I did not actually plan for school. I am too far behind to plan ahead. I had another day of ACCESS testing facing me with more schedule juggling and class rearrangement. Fortunately, I had materials from the common lesson plans that I could use in science and math. My colleagues are ahead of me since I have to give the ACCESS test to bilingual students while the other teachers can forge ahead with their day’s lessons. I will copy what these teachers did a couple of days ago. I will also be late in administering my tests this week, the normal Type III tests that I would give in a normal class that had not spent the last two weeks being clobbered by Type I tests.

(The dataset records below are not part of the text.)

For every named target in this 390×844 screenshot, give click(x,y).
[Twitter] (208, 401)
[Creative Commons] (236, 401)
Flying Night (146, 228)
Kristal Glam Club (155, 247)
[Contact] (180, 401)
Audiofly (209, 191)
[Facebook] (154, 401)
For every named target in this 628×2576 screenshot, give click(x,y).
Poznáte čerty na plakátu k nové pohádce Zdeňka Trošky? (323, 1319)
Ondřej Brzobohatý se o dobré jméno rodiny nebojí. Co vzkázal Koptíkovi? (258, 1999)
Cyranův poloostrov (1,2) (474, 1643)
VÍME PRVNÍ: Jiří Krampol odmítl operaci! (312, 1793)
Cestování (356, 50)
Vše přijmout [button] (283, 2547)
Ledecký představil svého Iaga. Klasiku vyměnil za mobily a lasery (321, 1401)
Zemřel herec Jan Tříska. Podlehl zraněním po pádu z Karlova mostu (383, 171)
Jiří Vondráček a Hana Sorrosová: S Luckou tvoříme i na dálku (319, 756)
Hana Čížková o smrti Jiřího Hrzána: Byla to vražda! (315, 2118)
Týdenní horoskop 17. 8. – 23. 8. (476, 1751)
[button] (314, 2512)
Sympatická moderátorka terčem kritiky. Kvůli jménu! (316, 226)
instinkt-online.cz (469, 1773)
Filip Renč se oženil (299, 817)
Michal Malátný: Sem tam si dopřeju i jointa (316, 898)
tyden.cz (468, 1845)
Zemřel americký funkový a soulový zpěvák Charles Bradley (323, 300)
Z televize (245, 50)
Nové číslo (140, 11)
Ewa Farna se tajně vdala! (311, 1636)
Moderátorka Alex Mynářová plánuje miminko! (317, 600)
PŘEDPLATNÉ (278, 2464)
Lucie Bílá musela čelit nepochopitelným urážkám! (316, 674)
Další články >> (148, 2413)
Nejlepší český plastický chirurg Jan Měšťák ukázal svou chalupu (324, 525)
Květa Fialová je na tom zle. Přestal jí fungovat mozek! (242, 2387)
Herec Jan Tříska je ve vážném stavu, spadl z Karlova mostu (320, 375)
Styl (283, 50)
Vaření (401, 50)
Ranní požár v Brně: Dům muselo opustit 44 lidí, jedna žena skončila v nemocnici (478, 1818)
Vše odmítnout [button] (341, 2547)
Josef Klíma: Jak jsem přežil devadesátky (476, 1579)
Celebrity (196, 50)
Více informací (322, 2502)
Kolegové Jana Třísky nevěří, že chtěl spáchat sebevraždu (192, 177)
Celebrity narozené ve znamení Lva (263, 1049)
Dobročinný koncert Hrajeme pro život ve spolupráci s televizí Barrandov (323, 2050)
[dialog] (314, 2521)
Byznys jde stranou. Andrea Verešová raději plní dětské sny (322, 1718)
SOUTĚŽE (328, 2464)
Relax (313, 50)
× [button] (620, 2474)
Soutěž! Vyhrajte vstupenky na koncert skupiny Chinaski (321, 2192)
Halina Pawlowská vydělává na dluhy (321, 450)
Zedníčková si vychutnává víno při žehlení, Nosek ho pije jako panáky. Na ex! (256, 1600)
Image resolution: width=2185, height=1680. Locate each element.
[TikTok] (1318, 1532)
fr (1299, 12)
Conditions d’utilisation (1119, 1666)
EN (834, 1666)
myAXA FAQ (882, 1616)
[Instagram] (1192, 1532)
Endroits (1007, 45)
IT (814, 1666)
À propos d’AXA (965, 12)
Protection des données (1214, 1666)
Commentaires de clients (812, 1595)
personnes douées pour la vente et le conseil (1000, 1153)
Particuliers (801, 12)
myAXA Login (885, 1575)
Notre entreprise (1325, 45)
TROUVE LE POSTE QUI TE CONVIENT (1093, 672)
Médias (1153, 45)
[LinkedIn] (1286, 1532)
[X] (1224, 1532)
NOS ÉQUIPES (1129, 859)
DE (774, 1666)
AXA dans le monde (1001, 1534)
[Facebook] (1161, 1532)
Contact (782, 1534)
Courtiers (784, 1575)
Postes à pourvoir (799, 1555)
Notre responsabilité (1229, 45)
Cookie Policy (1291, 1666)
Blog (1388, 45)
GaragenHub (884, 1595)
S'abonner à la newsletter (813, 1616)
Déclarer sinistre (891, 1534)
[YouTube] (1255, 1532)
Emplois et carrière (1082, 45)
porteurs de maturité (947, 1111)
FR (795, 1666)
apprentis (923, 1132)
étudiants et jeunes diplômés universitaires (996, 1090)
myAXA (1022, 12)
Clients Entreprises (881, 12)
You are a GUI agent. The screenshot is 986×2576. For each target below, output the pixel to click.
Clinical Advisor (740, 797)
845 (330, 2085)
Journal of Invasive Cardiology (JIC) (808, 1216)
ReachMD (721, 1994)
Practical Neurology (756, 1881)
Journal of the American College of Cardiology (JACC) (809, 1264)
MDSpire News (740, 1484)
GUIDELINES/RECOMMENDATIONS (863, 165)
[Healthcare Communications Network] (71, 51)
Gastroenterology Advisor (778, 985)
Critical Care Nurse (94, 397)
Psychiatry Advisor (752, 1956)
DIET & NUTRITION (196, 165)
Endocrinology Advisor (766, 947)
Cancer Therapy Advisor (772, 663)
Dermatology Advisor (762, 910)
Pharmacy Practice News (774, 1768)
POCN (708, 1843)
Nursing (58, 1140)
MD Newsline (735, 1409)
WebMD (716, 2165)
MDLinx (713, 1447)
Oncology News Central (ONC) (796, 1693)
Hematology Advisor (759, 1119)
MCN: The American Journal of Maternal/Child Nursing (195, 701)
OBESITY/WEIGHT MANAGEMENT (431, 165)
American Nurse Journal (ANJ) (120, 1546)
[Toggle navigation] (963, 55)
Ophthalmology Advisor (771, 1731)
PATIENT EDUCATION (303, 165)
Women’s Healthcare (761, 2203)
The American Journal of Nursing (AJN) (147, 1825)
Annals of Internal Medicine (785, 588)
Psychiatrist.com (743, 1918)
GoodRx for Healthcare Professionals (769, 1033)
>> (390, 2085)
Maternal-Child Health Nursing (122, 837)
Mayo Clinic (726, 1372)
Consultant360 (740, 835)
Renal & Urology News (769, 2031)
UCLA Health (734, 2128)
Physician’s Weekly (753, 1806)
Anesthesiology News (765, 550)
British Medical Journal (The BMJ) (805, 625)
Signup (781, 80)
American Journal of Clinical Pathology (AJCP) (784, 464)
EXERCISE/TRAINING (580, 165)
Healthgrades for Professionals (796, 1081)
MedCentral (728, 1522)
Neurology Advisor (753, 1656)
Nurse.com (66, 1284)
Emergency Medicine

What is a Type I test? Besides more educational jargon and gobbledygook, that is? Here’s the short answer from the Illinois State Board of Education table of Illinois Assessment Types:

Type I
A reliable assessment that measures a certain group or subset of students in the same manner with the same potential assessment items, is scored by a non-district entity, and is administered either statewide or beyond Illinois. These are your annual state tests, your MAP and ACCESS tests, the tests used to make national comparisons.

Type II
Any assessment developed or adopted and approved for use by the school district and used on a districtwide basis by all teachers in a given grade or subject area.

Type III
Any assessment that is rigorous, that is aligned to the course curriculum, and that the qualified evaluator and teacher determine measures student learning in that course

There’s a lot more legalese and law relating to these assessment types, especially in the area of teacher evaluation, but I’m not going there right now. Technically, my Type III tests are actually Type II tests, too, since all the teachers in my grade and subject area in the district are giving the same tests. Whatever, as the kids say. The math and science tests that are supposed to measure what I am actually teaching have been delayed because 1) I am too busy testing to be teaching much of the time, and 2) I am too busy giving Type I tests to students to give them Type III tests to assess them on the material I have not had time to teach them anyway.

Time today spent administering the Type I ACCESS test: 2.9 hours. I threw in about 7 minutes at the end of my first period since there’s little a teacher can do with only seven minutes that come at the end of a test. They were lost minutes, even if they did not count directly as test minutes.

Eduhonesty: I think the total Type I test time is up to something like 19.72 hours out of the last seven school days. If I count this as a percentage of instructional time, that’s 58% of all available instructional minutes during this seven day period. I’m pretty exhausted at this point and I will have to check my math later, but that 58% tally seems about right.

P. S. I hear some districts get subs for ACCESS testing, allowing instruction to go forward, even if imperfectly. I even heard our district may have gotten some subs. But subs seldom venture into the middle school. We are the no-man’s land of the district, a sea of hormonal adolescents surrounded by elementary schools filled with cute kids who may even hug the sub instead of talking back.